## Task brief
Your output should be the lines from the one containing "Click the blue profile avatar" through the end of the listing, exact and inclusive, with no pictures.

## Supplied records
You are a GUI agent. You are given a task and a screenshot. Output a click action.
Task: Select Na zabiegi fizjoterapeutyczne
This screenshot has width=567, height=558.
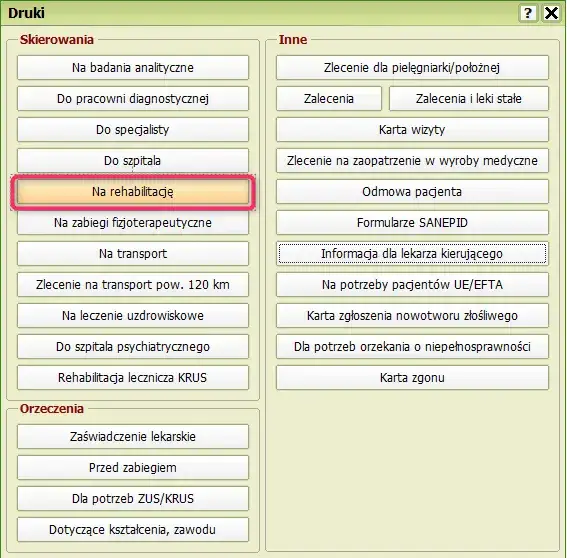pyautogui.click(x=133, y=223)
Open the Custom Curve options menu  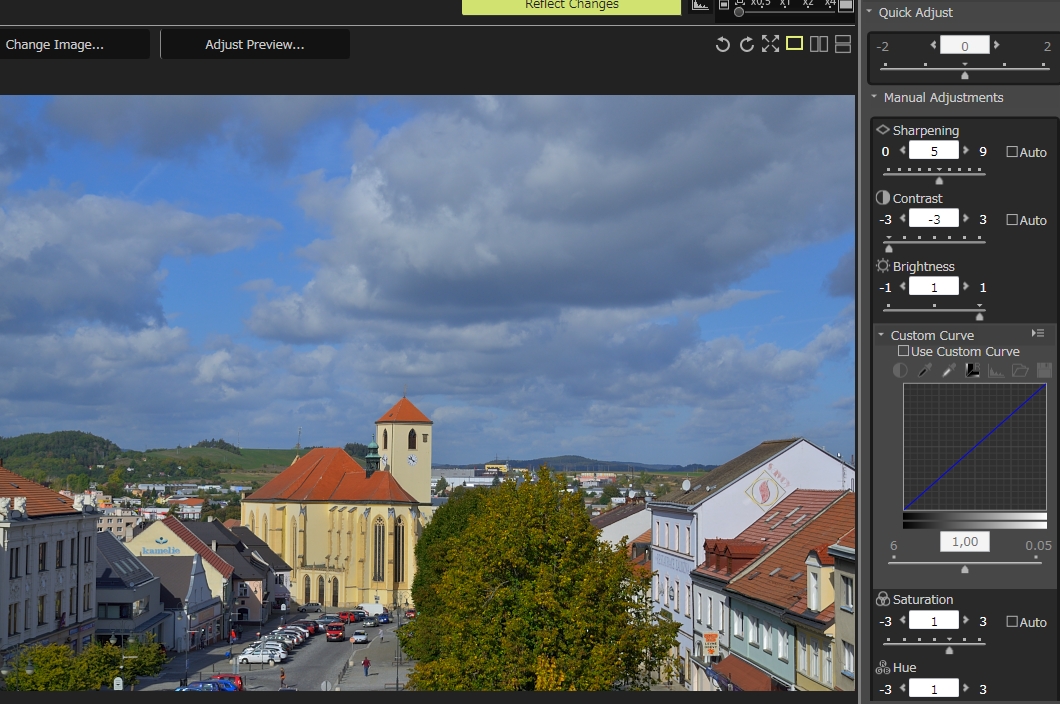(x=1038, y=333)
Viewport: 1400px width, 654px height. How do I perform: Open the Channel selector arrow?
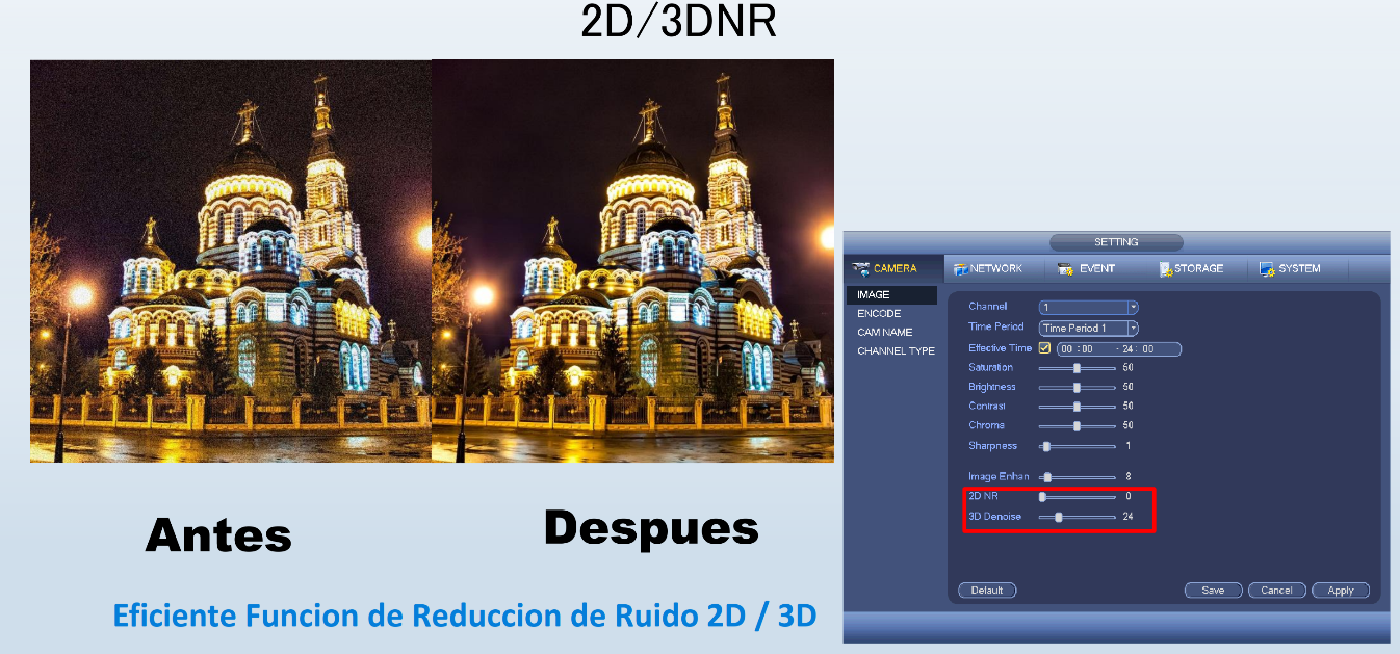pos(1134,307)
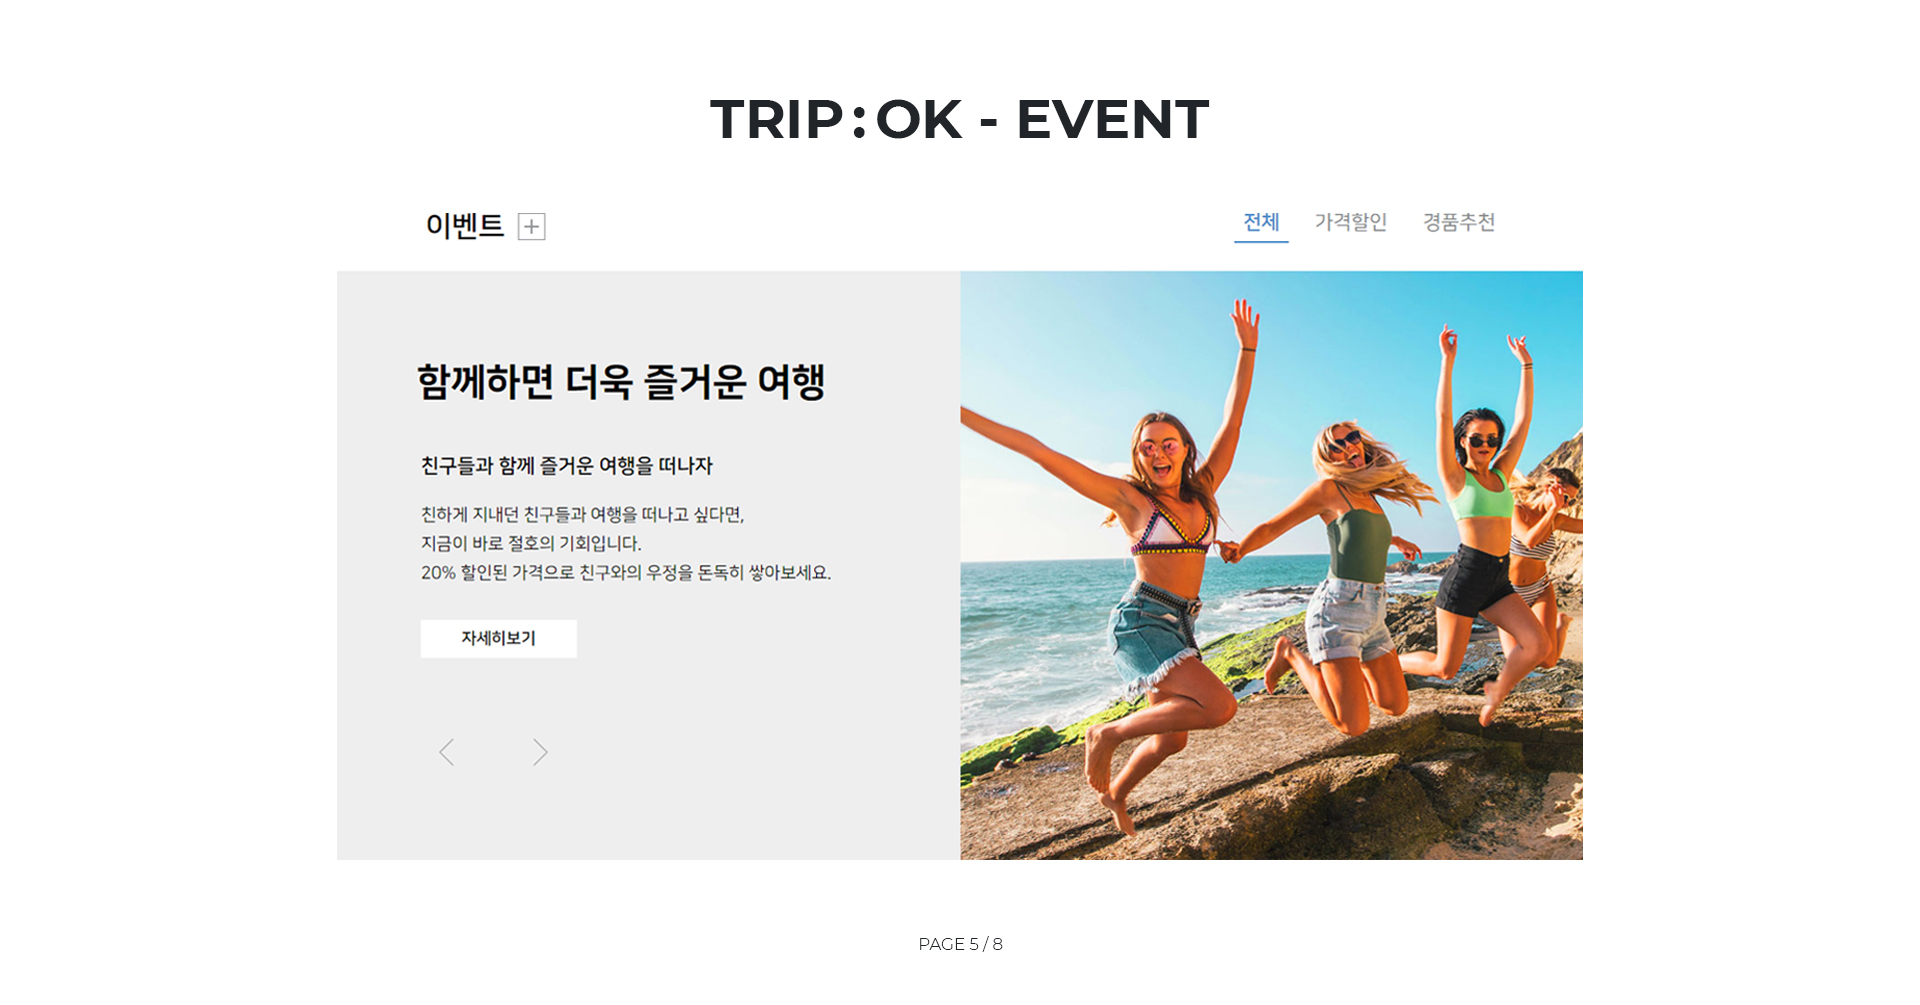Image resolution: width=1920 pixels, height=1005 pixels.
Task: Open the 경품추천 tab
Action: [x=1459, y=222]
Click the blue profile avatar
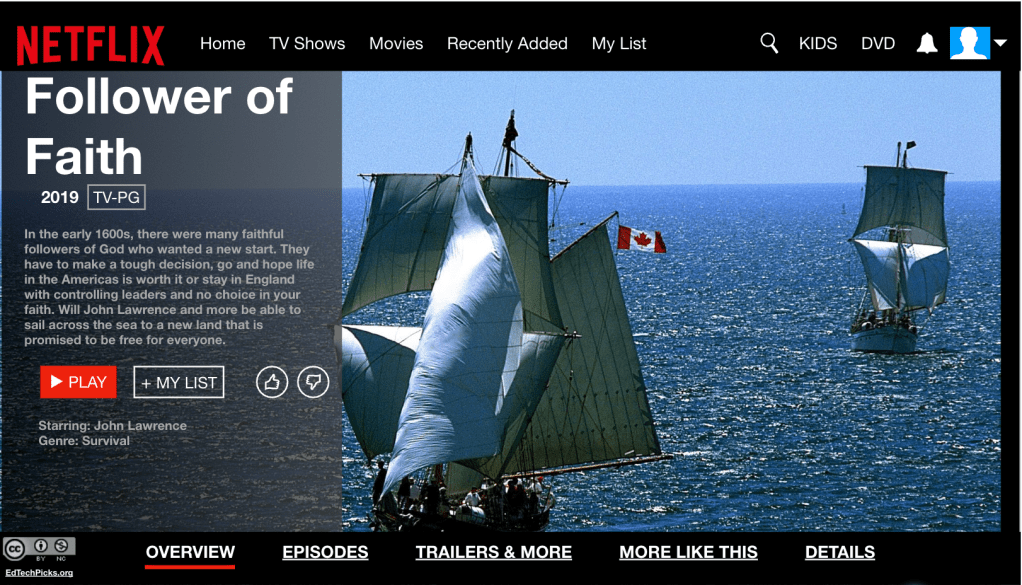Screen dimensions: 1022x585 tap(970, 43)
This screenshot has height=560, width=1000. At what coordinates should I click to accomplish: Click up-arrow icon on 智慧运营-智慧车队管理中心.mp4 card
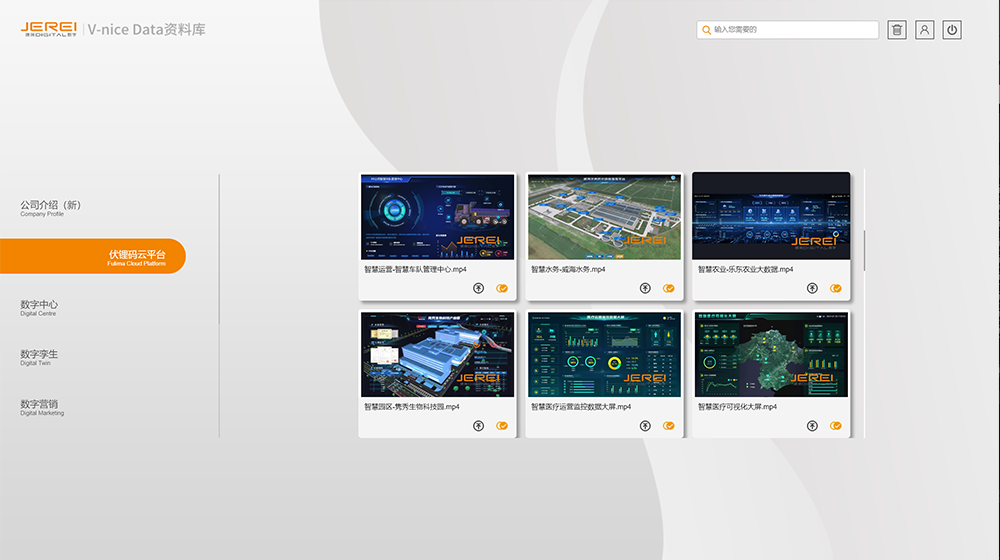coord(479,288)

## Response box
Click the blue profile avatar
Screen dimensions: 1022x585 tap(970, 43)
This screenshot has height=560, width=1000. At what coordinates should I click to accomplish: Click up-arrow icon on 智慧运营-智慧车队管理中心.mp4 card
coord(479,288)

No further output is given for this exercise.